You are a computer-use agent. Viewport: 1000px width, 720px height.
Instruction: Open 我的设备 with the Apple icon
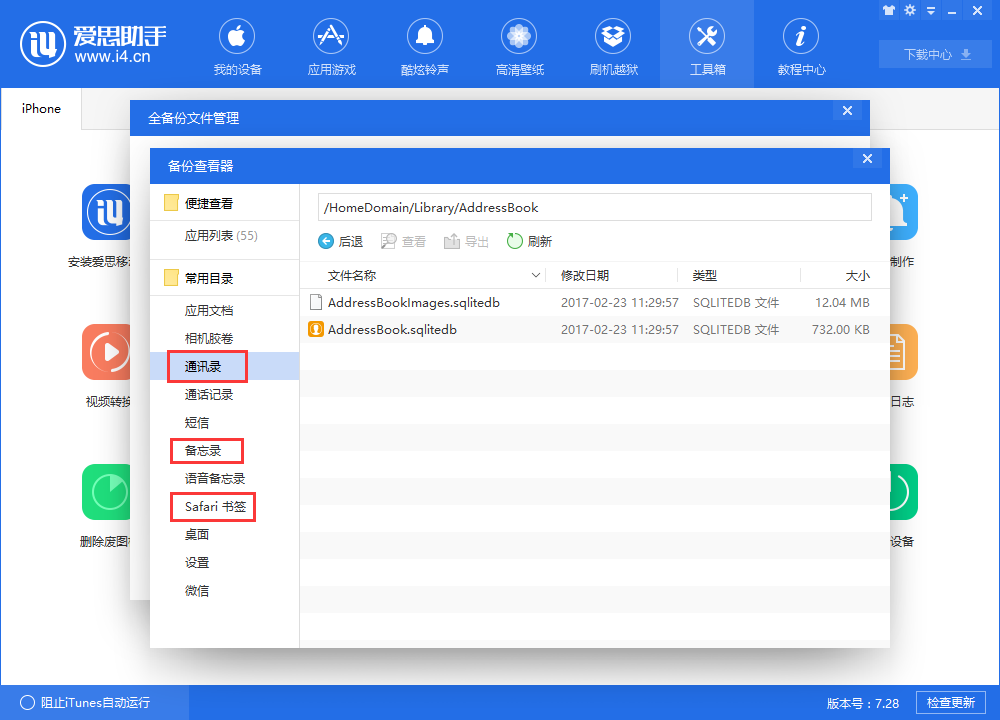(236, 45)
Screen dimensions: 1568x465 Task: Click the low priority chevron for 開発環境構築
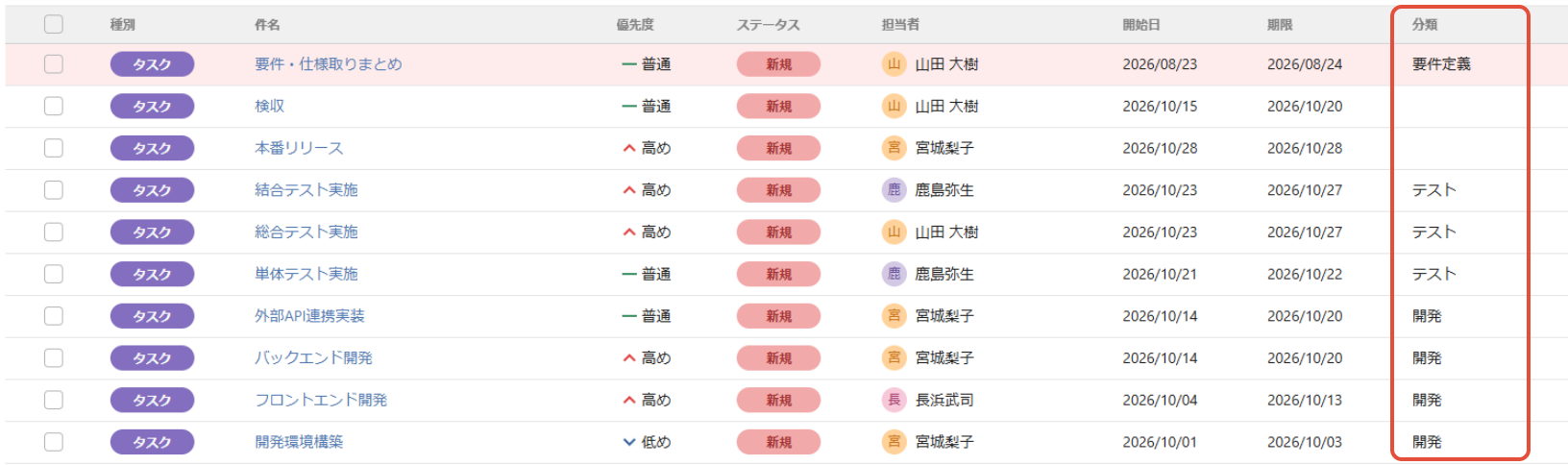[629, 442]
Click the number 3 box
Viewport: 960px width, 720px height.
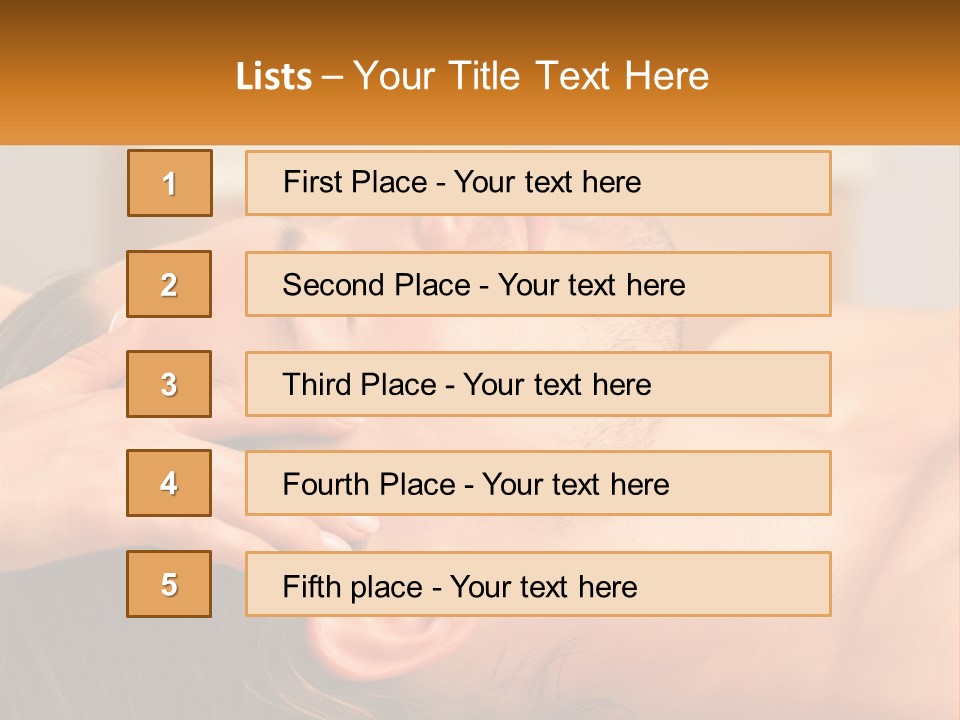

· · · · · · ·

_Task requirements_
Each line from the one containing "Click the number 3 box" down to the final line of the records above must be reproduced exactly; no pictures go into the copy.

_Answer box_
Click the number 3 box
Viewport: 960px width, 720px height.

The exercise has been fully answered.